- Given records
================

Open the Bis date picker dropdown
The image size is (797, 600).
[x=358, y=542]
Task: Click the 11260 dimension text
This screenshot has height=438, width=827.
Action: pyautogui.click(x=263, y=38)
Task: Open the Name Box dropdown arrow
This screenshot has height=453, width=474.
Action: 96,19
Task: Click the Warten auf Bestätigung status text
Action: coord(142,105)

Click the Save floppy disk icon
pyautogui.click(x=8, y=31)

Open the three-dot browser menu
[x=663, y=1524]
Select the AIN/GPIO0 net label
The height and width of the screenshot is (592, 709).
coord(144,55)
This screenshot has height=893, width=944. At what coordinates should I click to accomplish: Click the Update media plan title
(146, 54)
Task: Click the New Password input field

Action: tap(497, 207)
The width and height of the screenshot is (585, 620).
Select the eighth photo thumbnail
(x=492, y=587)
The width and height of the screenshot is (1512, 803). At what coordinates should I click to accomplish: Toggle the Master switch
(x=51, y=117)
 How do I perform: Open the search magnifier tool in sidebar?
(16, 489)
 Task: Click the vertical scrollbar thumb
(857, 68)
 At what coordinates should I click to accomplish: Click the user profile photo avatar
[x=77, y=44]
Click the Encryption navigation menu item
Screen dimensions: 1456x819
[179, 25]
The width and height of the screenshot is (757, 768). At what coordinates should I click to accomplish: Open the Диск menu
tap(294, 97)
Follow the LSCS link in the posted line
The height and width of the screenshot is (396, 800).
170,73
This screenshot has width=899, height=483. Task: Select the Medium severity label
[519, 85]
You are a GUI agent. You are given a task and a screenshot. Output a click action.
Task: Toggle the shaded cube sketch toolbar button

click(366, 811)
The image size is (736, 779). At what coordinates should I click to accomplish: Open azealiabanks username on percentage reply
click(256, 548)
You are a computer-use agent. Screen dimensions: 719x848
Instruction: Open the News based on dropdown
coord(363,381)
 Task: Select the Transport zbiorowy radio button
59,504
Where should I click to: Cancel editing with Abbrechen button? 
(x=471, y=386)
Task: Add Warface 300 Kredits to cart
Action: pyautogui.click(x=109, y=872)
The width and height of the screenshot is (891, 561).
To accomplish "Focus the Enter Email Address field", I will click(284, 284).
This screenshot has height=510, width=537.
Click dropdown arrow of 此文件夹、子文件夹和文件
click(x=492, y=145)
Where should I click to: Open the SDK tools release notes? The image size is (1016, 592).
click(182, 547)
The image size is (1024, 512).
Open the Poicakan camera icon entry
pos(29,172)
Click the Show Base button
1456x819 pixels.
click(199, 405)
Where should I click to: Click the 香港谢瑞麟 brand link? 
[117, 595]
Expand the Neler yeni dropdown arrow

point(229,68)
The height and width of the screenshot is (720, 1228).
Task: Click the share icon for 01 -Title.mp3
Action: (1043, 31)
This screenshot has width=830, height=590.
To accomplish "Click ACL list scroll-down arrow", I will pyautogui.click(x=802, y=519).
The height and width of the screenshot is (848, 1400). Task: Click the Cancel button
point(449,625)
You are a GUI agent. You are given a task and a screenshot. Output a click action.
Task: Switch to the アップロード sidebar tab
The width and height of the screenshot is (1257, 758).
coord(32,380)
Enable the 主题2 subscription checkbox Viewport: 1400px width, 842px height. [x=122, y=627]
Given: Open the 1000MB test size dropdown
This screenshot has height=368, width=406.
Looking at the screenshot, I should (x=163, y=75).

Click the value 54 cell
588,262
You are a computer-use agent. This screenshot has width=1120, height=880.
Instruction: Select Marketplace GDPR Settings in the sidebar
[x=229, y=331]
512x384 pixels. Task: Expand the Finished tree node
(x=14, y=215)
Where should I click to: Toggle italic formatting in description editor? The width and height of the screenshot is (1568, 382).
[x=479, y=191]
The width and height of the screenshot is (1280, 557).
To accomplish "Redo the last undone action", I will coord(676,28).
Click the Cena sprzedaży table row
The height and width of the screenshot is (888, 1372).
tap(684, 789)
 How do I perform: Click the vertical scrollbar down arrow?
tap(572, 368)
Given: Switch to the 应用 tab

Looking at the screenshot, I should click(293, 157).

================

- What needs to be done
Starting with the first line of the records above, give back each line exactly until the line with "Task: Open the Name Box dropdown arrow" has been given as well.

- Result of the task
Open the Bis date picker dropdown
The image size is (797, 600).
[x=358, y=542]
Task: Click the 11260 dimension text
This screenshot has height=438, width=827.
Action: pyautogui.click(x=263, y=38)
Task: Open the Name Box dropdown arrow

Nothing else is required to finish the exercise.